Authors reported 47 differentially expressed genes (DEGs) between control and the three transgenic lines and 12 differentially regulated miRNAs (three of them that can influence the two targets, that were assigned as DEGs in one of the studied transgenic lines- line 224).

Line 224 was the one showing a higher number of differentially expressed genes which can be explained by the regulation of miR218 and miR222 that caused an up-regulation of the G12598. G12598 codifies for a transcription factor and because of that can have a significant impact on the expression of other genes. Authors also show how the results obtained for this line can explain its increased tolerance to downy mildew.

Authors state that the transformation of cucumber with thaumatin II had minimal impact on gene expression and epigenetics regulation by miRNA in the cucumber fruits.

I think this manuscript present some important data, however in my opinion it may be improved before publication in “Genes”.

Title

 “Effect of transgenesis on mRNA and miRNA profiles in cucumber plants expressing thaumatin II”

Reviewer: I would say “cucumber fruits” instead of “cucumber plants”. This study was performed in the fruits.

Abstract

Lines 20-21 “we also identified (…) can influence the two targets (assigned as DEGs) in line 224”

Reviewer: At this stage of the manuscript readers don’t know which line is this, I would say “(…) in one of the studied transgenic lines (line 224).”

Lines 23-25: “Moreover, the phenotypic traits …”

Reviewer: Which “phenotypic traits” as far as I could understand they were not reported in this study.

Materials and methods

Lines 85-86 : “ Three transgenic cucumber lines (212, 224, and 225) (…) analysis.”

Reviewer: I would say: “Four cucumber lines, three transgenic lines containing thaumatin II gene (212, 224, 225) and one control line (B10), were used for the RNA sequencing (RNA-seq) analysis”

Lines 89-91: “To develop lines (…) under specific strictly controlled and specific greenhouse conditions…”
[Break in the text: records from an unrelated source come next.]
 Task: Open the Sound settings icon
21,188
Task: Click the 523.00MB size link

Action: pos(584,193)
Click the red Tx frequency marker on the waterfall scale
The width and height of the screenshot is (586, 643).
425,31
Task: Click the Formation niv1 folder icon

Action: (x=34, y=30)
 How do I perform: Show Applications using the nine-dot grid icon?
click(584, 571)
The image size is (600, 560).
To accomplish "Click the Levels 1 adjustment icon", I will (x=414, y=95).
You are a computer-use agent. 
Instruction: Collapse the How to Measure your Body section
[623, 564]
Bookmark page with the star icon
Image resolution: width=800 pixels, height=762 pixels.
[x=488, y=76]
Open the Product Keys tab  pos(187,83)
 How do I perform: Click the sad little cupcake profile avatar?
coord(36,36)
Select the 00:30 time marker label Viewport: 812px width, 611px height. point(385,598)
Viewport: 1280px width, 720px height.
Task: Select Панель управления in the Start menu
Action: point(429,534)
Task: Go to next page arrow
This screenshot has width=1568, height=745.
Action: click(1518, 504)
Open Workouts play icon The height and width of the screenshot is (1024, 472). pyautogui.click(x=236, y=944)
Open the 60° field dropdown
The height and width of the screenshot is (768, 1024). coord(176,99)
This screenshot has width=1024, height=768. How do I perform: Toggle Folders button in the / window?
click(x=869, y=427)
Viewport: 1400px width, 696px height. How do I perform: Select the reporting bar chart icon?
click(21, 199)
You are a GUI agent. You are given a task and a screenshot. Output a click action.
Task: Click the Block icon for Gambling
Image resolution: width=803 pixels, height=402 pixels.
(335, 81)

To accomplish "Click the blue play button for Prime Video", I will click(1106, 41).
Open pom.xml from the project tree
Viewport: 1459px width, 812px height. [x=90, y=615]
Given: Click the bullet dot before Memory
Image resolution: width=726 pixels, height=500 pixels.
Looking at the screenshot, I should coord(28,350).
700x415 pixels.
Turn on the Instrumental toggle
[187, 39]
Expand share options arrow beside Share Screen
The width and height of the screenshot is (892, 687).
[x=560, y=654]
Reviewer: This is not scientific. Which conditions were those? Authors must specify which were the used growth conditions.

Reviewer: Also very important in this item:

Which generation was analyzed. As far as I could understand, authors have grown control and transgenic lines under controlled greenhouse conditions for 9 generations and then used seeds from F9 generation that were grown in the field. Right?

So fruits from F10 were analyzed, right? Please clarify this.

It is not clear if B10 line had also passed through all the generations in the exact same environmental conditions as transgenic lines. I hope that this have happened...this fact is essential for the experiment. Otherwise, differences in environmental growth conditions may per se justify the found transcriptome and miRNomes differences…

Results

Figure 2

Reviewer: On figure 2a red dots are not much visible and I suppose they will not be visible for color blind people. I would suggest, if possible, to use different shapes.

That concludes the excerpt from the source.